These are all likely hardball tactics being used by the side employing them to gain a strategic advantage or to lessen the opposing party’s expectations during negotiations. Generally speaking—since mediation is considered a voluntary process—there is no rule against such activities, as long as the party is otherwise mediating in “good faith,” hence the caveat that they will listen and, perhaps, increase their offer later. Some take the position that by being “straight up” about their client’s position prior to mediation, they are acting more transparently than by otherwise leaving the impression that they will negotiate freely at mediation, thus saving both time and money.
The side on the receiving end of these tactics may employ hardball tactics as well. They may tell the Judge they agree that mediation is pointless. They may tell the opposing counsel that they will not be moving off their demand of $Y unless and until they hear new information, but will likely not be making any further moves off their demand at mediation. They may say that they have no interest in accepting any offer at mediation, because their client wants their day in the courtroom and the justice that will be dispensed by a jury; however, they will, nonetheless, attend the mediation session and listen. They may make an “outrageous” demand and–when a “nuisance” offer is made–they then pack their things and leave muttering how it was an “utter waste of time.”
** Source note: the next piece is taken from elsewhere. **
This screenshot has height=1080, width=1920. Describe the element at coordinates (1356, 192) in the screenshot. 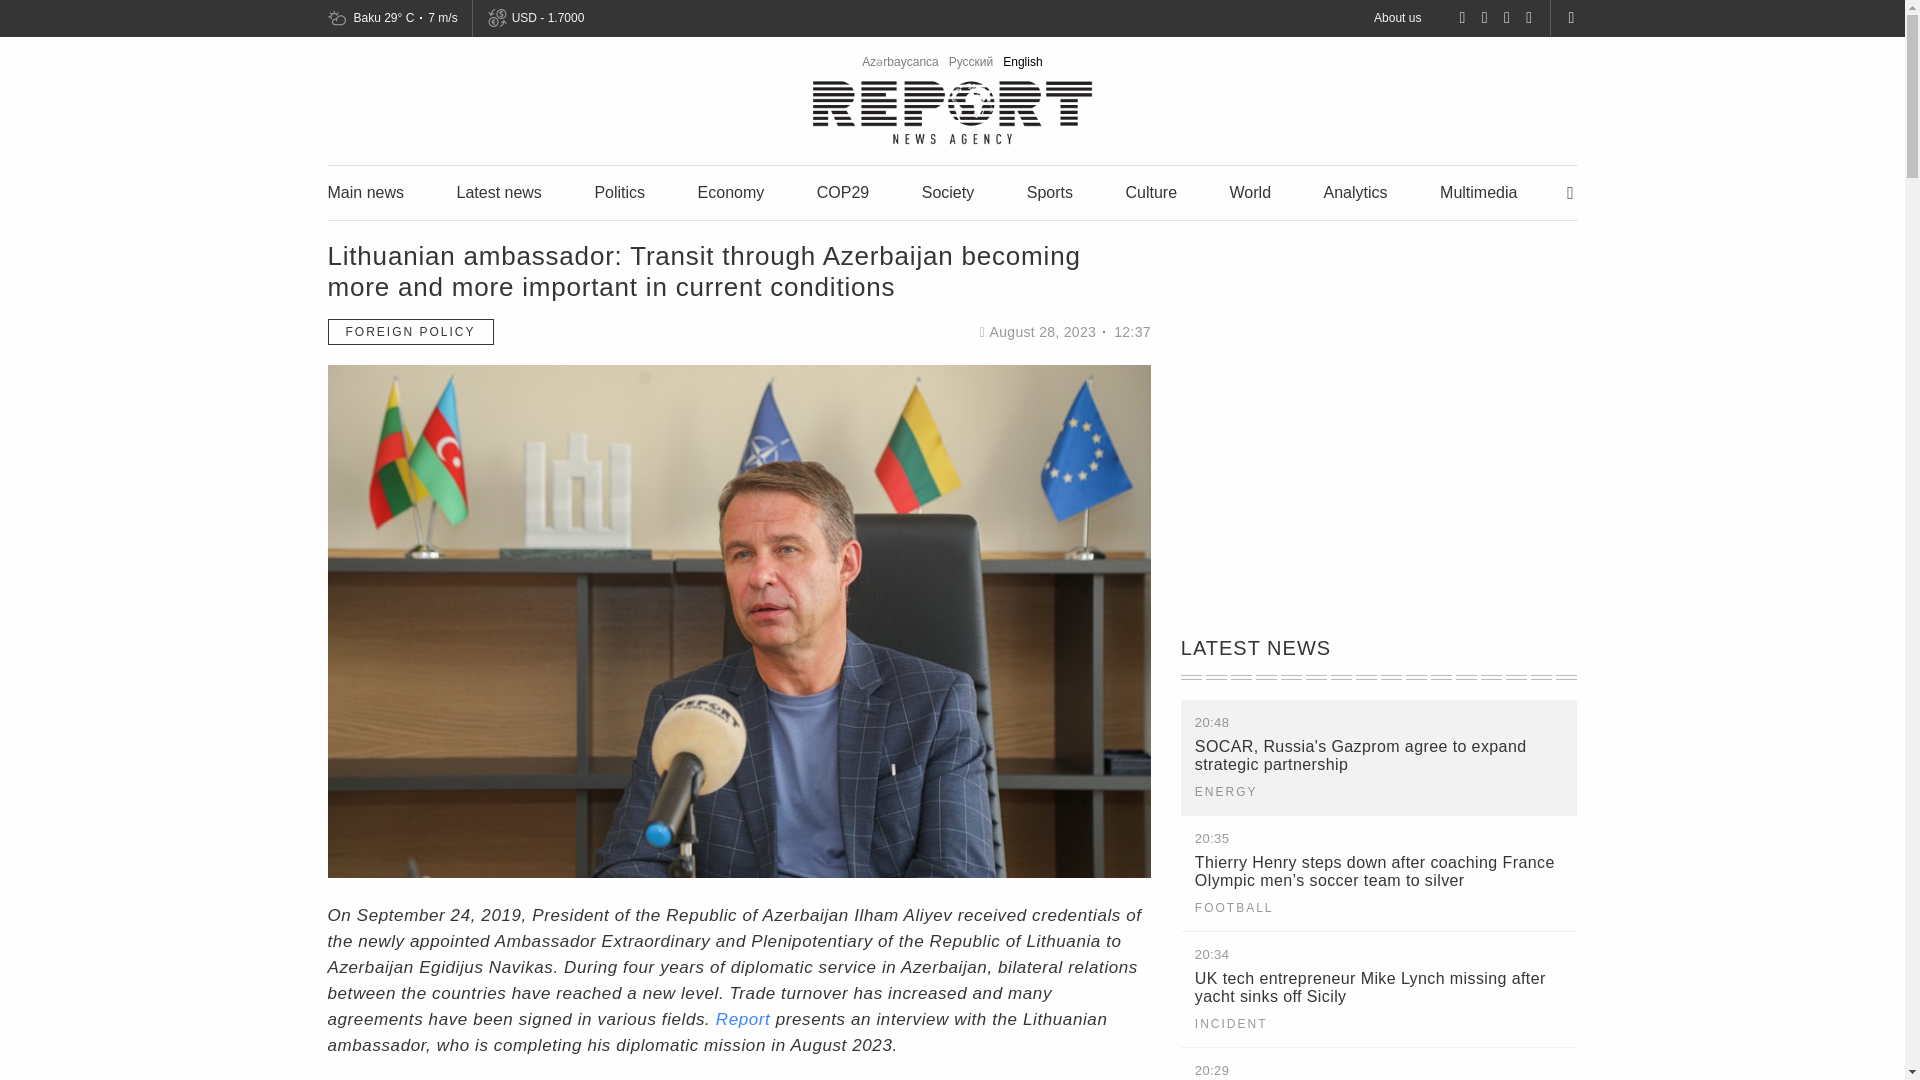

I see `Analytics` at that location.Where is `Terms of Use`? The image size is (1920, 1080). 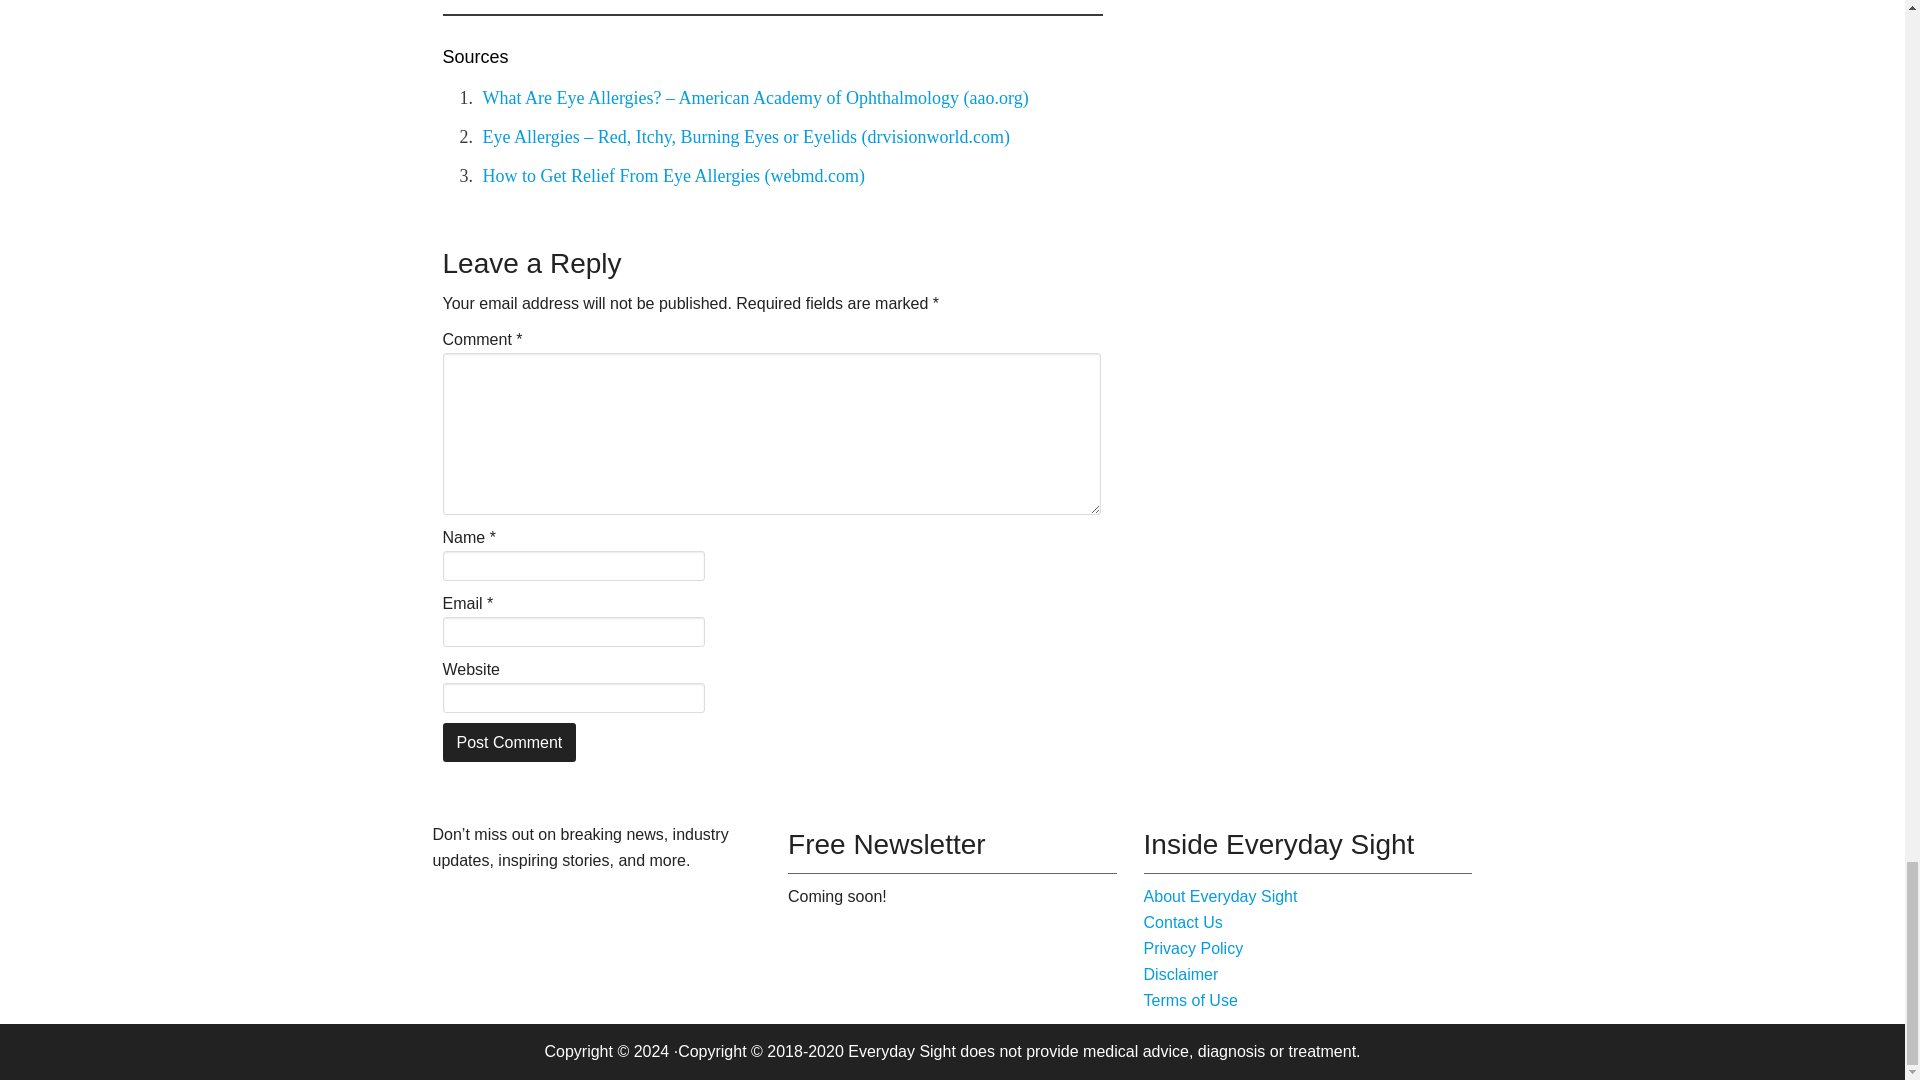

Whether these are truly “tactics” in a given situation to arrive at the desired result is known only to the attorney and client. I have yet to see a successful motion to administer truth serum and the attorney-client privilege otherwise shields the conversations between attorney and client.
This Halloween, as waves of Trick-or-Treaters fill the streets and pile onto neighborhood doorsteps to demand treats, consider a brief experiment in negotiation. Ponder the response you might get if you at first, in jest, refuse to engage in the negotiation by saying, “May I help you?” and feigning surprise, before adding, “Oh, I forgot. Sorry, I don’t have any treats.” Or, how about, “What’s your question again?” Will the child relent, turn and begin to walk away? What if you turn your lights out like professor creepy? What will you hear? What if you were to wait until the children reach your door, then turn off all the lights as they sit wondering on the porch? Will they even knock or ring the doorbell?
When you reveal the charade and do eventually give candy, will a child—like my then-5-year-old son once did to his parents’ chagrin—raise the stakes by declaring, “I like candy X, not candy Y!” Will you say, “Tough” or “Sorry” or dig in for a different piece? Or, might a child employ one of my son’s other tactics: “Can I have 2?” How will you then respond?
As my son has gotten older, he has gotten tougher. I once asked him, “What if someone doesn’t give you candy when you say Trick or Treat tonight?” His response concerned me a little: “You’ll see.”
We take Halloween and its teachable moments about dealing with hardball negotiation tactics for granted. This Halloween is a day to perhaps, in jest, test your negotiation skills a little when faced with the inevitable. And, above all, have fun and be careful out there.